Antes de que existiera el Internet, el mundo ya se había globalizado y conectado con la radio. Su inventor, Marconi, permitió el nacimiento de una primera generación de gente civil, una comunidad de radioaficionados quienes sirven, hasta hoy, de gran ayuda y alerta ante eventos lejanos a nosotros. Los radioaficionados fueron los primeros en hacer amigos en todas partes del mundo; una noble red de personas que tienen un código de ética muy especial. En la historia que se presenta a continuación están resaltadas en “negrita” y en el orden respectivo, las palabras universales que usan los radioaficionados para no confundir las letras del abecedario.

Historia de Juliet

(Ayuda memoria en forma de cuento para los que alguna vez necesiten usar el alfabeto radial)

Nací como macho alfa y muy bravo; por eso nunca me gustó que mi marcial nombre de Carlos me lo afeminaran llamándome Charlie.
Mi madre me parió durante un viaje sobre un pequepeque cuando navegaba por el delta de un río donde no había eco, pues así de amplio y desolado era el lugar a donde nos fuimos a vivir.

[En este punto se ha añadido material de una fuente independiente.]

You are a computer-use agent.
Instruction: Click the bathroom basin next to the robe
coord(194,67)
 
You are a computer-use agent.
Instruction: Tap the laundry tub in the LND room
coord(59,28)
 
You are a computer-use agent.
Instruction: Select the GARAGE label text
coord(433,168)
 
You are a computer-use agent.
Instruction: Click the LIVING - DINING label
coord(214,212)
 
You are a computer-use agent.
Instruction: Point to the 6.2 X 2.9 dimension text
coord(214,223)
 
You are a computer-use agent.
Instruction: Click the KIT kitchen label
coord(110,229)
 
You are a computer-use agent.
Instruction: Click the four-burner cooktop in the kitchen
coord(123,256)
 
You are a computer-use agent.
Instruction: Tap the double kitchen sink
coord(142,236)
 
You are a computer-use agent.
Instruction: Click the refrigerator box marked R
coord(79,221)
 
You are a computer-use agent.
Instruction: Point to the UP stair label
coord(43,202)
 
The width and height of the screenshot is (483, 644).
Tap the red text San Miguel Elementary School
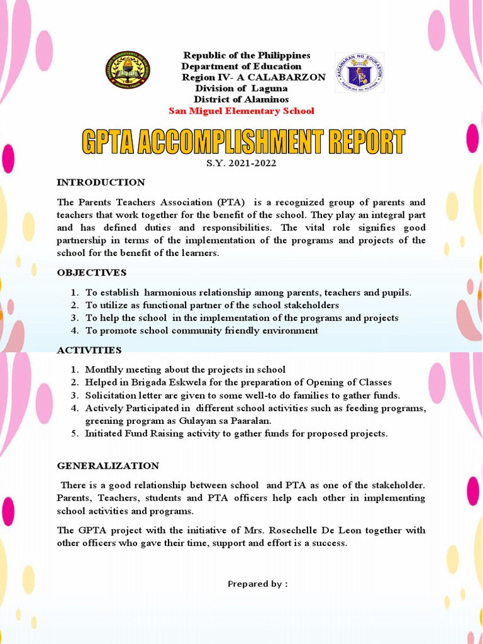(242, 111)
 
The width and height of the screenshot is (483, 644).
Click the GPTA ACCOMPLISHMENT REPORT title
(242, 143)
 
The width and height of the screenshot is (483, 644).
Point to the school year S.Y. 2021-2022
(242, 164)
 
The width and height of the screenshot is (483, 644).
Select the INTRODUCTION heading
(101, 182)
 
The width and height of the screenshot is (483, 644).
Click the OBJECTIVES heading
(92, 272)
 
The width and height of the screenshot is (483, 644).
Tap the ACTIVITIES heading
(89, 350)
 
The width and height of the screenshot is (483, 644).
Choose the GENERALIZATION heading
(108, 466)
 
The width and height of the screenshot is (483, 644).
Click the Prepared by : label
(257, 584)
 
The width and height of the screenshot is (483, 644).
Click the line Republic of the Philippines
(247, 56)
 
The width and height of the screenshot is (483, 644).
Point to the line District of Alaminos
(241, 99)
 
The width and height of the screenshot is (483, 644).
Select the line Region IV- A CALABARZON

Era un lugar tan apartado, que nuestra antena satelital no captaba el canal Fox. En cambio era un sitio hermoso y tan grande que teníamos un campo de golf como atractivo principal del rústico hotel levantado por mi padre en medio de la selva.

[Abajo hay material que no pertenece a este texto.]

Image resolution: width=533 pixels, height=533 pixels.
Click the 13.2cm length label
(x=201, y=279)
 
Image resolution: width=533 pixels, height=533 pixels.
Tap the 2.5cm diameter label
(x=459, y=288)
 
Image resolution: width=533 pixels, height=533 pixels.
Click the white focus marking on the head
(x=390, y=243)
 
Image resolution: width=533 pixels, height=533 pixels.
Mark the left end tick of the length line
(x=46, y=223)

Como ayudante y recepcionista teníamos a una exótica india llamada Juliet, quien afirmaba haber vivido alguna vez en Inglaterra. Era muy eficiente y ahorrativa. Por ejemplo, cuando se encargaba de hacer las compras, cuidaba de que no le robaran ni un cuarto de kilo en el peso. Siempre se quejaba con mi madre: “todo está más caro que en Lima, señora”.
Un día la visitó su novio inglés llamado Mike. “Fue en november” rememoraba ella suspirando y, como siempre, mezclando su castellano con palabras en inglés. Mi madre se reía de ello pues sabía que para el resto de los meses del año, su “ayudanta” tenía a un enamorado de la zona llamado Oscar, tan mayor, que para sobrellevar cierta vergüenza, decía a todos que era su papá.

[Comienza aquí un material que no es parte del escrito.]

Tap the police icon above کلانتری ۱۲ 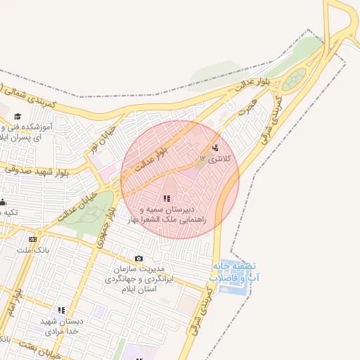click(214, 148)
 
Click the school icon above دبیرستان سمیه click(167, 199)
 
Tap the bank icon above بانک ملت click(32, 240)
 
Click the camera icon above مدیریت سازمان click(139, 259)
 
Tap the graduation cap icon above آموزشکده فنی click(17, 117)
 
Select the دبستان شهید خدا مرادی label click(61, 325)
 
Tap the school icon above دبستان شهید click(61, 309)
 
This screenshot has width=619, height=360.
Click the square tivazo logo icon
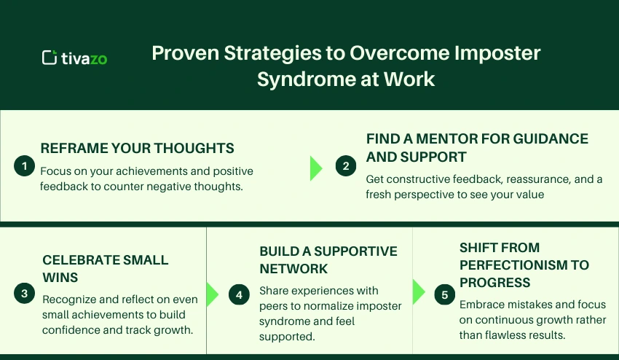[50, 58]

Todo esto me contaba mi mamá por teléfono, pues entonces, yo ya los había dejado para irme a estudiar a Quebec.
“Que tal Romeo tiene tu indiecita”, le decía cuando mama me contaba los últimos chismes.
“Sí; mejor me hubiese buscado una mujer de la sierra y no una de la selva”, respondía ella, inquieta por la ardorosa sirvienta que tenía.
“Es tan exótica esta chica que una vez se puso a bailar tango con un huésped argentino”, me contaba asombrada.
“No sería mala unión que se case con un argentino” respondí yo bromeándole.
“¿Qué comes que adivinas? ¿Sabes?, casi lo hace. Su nombre era Víctor. Creo que lo único que la desanimó fue que era un empedernido bebedor de whisky”.
Yo me reí ante los chismes de su ayudante.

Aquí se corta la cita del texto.